On Tue, Jun 29, 2021 at 02:43:28PM -0400, Greg Wooledge wrote:
> > On 2021-06-29 1:27 p.m., Greg Wooledge wrote:
> > > On Tue, Jun 29, 2021 at 04:33:50PM +0000, Andrew M.A. Cater wrote:
> > >> ssh -Y is similar to ssh -X but does some authentication - yuu don't have
> > >> to use xhost+ or similar.
> > > 
> > > You don't use xhost with ssh -X, either.  At least, not explicitly.
> > > ssh takes care of that for you.
> > > 
> > > In fact, on Debian, ssh -X and ssh -Y do exactly the same thing, due
> > > to changes that Debian made.  This is documented in the ssh(1) man page.
> > > 
> > > If you've been using "xhost +" together with "ssh -X", you've been doing
> > > it wrong (and *dramatically* destroying all your network security) all
> > > along.
> 
> On Tue, Jun 29, 2021 at 02:05:18PM -0400, Polyna-Maude Racicot-Summerside 
> wrote:
> > What I stated was pretty simple :
> 
> That was the fucking point.
> 

Greg: If it helps, I get that - and have always got it. I hadn't appreciated
that - for Debian - ssh -X and ssh -Y are essentially identical. Thanks
for the pointer.

Sorry to have created any confusion.

It's _nearly_ July 1st. Tomorrow sometime I'll be getting round to reposting
the debian-user mailing list FAQ. Please, no rude words, especially the f-ing
word?

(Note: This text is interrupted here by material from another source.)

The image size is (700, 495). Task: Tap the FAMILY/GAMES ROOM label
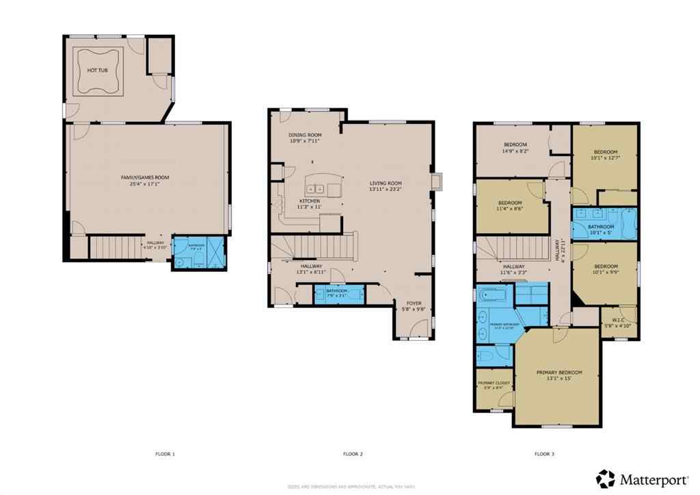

As frustrating as any of us can be, it doesn't add merit to argument.
Email is already hard enugh to understand and appreciate: there are folk
here where English is a non-native language and swear words don't help
carry meaning.


All the very best to you both - and everybody reading and using this list
and it's archives.

Andy Cater

> 
> Now, if you want to advocate that people should use xhost + because
> that's how you learned things back in the early 1990s, that's your right,
> but I hope you will at least point out how INCREDIBLY INSECURE this is,
> and that it should only be done on an isolated private network, and only
> for educational purposes, never for actual work.
> 
> Even then, you wouldn't combine it with ssh -X.  xhost + and manually
> overriding DISPLAY bypasses the ssh encryption layer entirely.  It also
> involves starting the X server with a non-default option, so it's quite
> a lot more work than using ssh -X.  Which is good.  We wouldn't want the
> horribly broken way to be the easy way.